Oh, and it appears that WWWTF is in a bit of trouble with the State of California too.  Seems they were breaking various franchise laws, AND one of the founders conveniently neglected to mention a criminal history involving mail fraud.  Click here to read all about it.  Back to Top


Dee Perry (CA) and Y.E.S. Marketing and Distribution Systems, Inc. (IN)
According to the spam, “Our review of your online resume indicates that you are seeking work or an opportunity for advancement.  Your resume shows that you have the skills and experience needed for success within our company.  We are looking for an ambitious and dedicated individual who can meet our requirements.  This is a supervisory position that requires entrepreneurial skills and the ability to train others.  Should you be selected to join our team, we will provide you with the training and support needed for your success.   We are a growing international health and nutrition company with one of the most attractive compensation plans in our industry.”  Uh huh.  In truth, they weren’t offering me a job, they were trying to get me to buy their "kit."  It's a pyramid/multi-level-marketing scheme.

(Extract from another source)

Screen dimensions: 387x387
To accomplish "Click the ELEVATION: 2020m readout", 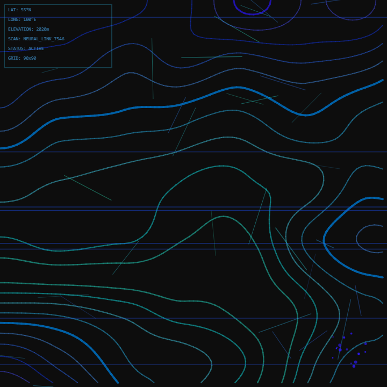I will (x=28, y=29).

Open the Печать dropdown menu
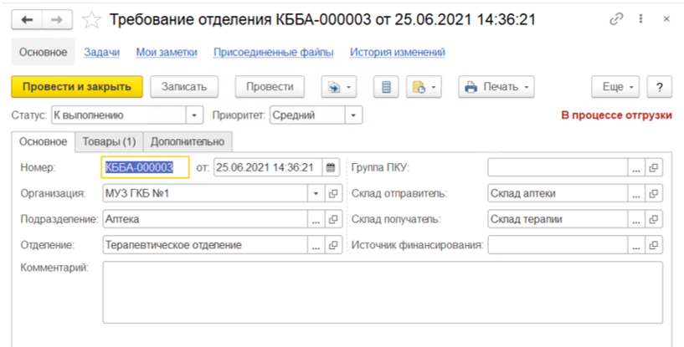tap(496, 87)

Dee Perry sent the 4 spams in 2003, as an agent for Y.E.S. (dba cashmailbox.com), which actually runs the pyramid scheme.  Y.E.S. claims that the fact that I posted my resume online means that Y.E.S. and its agents like Perry are allowed to send me commercial email.  Perry admitted during trial to finding my email on my resume posted on Careerbuilder.com.  When I followed the links in the spam and downloaded the “succeed.exe” e-book, it turns out I would have to send them $27 for “materials.”  So how exactly is that that they’re offering me a job?  They’re not, of course… they’re trying to solicit money from me.  And Careerbuilder.com’s terms & conditions of usage and house rules say no pyramid schemes, no MLM, no spam, and nothing that requires me to pay them any money at any time.  Judgment for Dan, April 2004.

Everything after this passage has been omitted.